The wave of resignations from the Government of National Accord (GNA) and accusations that it has failed in managing Libya’s affairs have prompted demands for the formation of an independent national unity government that can resolve the militia chaos sweeping the capital Tripoli.
Protests, the most recent of which took place in Tripoli on Friday, have been demanding the formation of such a government. The people have rallied against the GNA and its Presidential Council, both chaired by Prime Minister Fayez al-Sarraj, and the poor living conditions.
The people complained over frequent energy cuts and the prevalence of militias.
MP Mosbah Douma Awhaida said that reviewing the Presidential Council has become a necessity in wake of the resignations and the errors in managing Libya.
He cited the resignation of Moussa al-Kouni, Ali al-Qatrani and Fathi al-Majbari from the council.
These developments have rendered the GNA and council “useless after the demise of its spirit of accord,” he noted.
It risks losing its neutral stance if its continues in its present state and it may eventually transform into a rival in the ongoing political dispute, warned the lawmaker.
“The accord that was backed by the international community and the majority of the Libyan factions is now at a crossroads. Its agenda should be revised to reflect all powers, not just certain figures,” Awhaida added.
He therefore proposed the restructuring of the executive authority until a president and deputies are chosen. This will be followed with the formation of an independent national unity government that can unite state institutions and help hold a referendum on the constitution in the lead-up to the December presidential and parliamentary elections.

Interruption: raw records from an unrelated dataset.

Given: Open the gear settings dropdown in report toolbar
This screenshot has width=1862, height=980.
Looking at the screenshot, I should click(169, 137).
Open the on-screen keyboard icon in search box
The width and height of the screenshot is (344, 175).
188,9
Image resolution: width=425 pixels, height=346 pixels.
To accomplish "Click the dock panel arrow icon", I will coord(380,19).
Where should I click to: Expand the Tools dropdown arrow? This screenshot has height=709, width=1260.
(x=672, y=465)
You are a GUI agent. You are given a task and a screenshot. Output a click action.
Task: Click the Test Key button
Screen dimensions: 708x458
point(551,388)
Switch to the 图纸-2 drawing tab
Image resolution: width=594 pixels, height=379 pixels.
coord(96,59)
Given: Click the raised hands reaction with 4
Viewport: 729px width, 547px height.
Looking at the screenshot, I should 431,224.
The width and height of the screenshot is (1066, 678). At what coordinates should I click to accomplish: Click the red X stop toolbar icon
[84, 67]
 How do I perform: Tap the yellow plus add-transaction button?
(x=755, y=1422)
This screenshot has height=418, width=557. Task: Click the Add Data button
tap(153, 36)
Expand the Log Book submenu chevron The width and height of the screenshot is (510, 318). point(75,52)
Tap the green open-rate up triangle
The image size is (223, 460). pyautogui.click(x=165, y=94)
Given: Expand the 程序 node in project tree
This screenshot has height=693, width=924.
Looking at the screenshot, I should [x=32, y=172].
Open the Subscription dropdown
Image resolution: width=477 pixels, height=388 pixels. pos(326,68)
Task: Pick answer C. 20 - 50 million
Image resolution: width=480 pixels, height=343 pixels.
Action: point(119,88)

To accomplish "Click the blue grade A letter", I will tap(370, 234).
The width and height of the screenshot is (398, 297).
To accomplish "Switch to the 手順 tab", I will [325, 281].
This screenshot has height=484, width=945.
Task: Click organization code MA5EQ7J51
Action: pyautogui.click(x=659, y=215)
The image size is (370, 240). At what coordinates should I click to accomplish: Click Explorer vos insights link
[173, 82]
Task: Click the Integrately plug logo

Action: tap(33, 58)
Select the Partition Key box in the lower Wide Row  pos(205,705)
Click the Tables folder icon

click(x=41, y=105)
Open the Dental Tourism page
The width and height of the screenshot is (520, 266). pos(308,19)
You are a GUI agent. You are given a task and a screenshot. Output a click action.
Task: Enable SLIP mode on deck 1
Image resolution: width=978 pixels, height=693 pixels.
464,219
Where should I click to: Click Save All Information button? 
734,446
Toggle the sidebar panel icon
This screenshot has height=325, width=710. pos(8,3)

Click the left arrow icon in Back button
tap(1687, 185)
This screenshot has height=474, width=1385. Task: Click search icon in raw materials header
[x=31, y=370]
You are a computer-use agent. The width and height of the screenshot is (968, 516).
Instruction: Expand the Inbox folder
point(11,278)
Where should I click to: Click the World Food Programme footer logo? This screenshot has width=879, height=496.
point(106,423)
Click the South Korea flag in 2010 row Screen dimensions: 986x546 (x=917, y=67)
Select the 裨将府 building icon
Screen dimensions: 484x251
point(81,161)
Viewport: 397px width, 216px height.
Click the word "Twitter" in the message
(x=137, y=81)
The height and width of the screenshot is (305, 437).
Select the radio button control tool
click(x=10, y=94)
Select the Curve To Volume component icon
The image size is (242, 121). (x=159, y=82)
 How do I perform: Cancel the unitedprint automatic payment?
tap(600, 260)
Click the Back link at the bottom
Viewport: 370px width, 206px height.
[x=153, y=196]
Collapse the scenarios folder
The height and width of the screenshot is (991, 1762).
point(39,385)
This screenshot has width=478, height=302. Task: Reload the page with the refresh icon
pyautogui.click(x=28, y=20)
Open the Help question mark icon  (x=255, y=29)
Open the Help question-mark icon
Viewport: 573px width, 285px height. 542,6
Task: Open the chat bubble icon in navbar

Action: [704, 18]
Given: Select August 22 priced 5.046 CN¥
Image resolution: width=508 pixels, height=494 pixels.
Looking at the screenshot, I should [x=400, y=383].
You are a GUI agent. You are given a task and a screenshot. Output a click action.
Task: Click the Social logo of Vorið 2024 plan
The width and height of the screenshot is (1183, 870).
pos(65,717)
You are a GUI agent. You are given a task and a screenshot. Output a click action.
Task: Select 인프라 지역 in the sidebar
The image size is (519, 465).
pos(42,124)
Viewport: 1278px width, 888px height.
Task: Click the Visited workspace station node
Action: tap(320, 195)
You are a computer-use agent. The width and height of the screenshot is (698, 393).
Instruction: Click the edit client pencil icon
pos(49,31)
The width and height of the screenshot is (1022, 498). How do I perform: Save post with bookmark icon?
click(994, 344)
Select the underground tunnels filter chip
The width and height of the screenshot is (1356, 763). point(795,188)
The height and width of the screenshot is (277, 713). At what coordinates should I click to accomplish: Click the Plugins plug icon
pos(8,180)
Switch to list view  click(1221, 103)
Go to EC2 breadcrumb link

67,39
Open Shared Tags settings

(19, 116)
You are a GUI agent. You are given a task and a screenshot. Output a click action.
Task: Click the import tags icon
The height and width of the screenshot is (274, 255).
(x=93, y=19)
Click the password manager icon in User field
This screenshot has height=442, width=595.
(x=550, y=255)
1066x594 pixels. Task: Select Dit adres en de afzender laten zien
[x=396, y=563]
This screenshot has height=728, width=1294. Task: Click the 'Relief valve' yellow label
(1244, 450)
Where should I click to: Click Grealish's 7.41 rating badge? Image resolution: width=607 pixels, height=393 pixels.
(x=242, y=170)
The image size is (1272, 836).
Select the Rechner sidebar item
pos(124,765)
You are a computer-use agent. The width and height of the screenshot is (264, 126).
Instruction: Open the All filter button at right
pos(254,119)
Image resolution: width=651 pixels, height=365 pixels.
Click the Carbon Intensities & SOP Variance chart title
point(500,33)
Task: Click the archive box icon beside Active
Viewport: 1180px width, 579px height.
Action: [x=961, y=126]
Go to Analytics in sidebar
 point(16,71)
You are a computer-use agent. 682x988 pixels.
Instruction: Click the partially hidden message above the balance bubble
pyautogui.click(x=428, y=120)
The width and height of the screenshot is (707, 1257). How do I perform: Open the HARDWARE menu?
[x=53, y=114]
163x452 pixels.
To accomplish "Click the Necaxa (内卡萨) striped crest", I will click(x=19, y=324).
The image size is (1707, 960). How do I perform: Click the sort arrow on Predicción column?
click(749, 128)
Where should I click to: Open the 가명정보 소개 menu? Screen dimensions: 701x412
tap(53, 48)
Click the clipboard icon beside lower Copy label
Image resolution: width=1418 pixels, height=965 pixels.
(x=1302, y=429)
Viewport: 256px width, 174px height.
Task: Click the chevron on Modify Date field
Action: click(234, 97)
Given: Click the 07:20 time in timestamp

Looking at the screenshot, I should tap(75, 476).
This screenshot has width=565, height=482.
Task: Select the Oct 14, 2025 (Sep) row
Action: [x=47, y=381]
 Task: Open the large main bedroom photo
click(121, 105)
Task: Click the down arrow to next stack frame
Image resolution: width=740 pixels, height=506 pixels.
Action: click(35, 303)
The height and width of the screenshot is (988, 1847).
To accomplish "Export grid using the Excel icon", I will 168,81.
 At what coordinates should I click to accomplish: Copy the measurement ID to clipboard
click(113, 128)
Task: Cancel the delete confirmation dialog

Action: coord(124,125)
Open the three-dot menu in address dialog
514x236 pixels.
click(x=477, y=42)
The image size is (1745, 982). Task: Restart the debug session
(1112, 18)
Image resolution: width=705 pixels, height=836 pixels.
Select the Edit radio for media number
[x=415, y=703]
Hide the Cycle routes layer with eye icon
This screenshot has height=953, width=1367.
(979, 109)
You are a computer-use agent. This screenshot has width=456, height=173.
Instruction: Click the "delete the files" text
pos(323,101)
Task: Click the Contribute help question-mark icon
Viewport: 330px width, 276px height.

Tobruk MP Saleh Hashem Ismail, meanwhile, said that there can be no talk of the formation of a national unity government.
Zintan MP Omar Ghaith Qarmil countered, however, saying that the establishment of such a cabinet “is a step in the right direction.”
“We had previously stated that a solution cannot be reached given the current division in the executive authority,” he added.
He wondered, however: “How can such a government be formed amid the dangerous security situation? How will it go about its duties while the militias are controlling the capital?”
A fertile ground is, therefore, needed to tackle the security situation and establish an environment that is necessary for the new government to carry out its duties, he said.
A number of lawmakers had held consultations in mid-June aimed at forming a national unity cabinet.
An agreement was reportedly reached, but nothing has materialized yet.
MP Jalal al-Shuwaihdi welcomed efforts to form such a cabinet, noting however that they are being hindered by several sides.
“Some powers are openly supporting such a move, but covertly working against it,” he told Asharq Al-Awsat.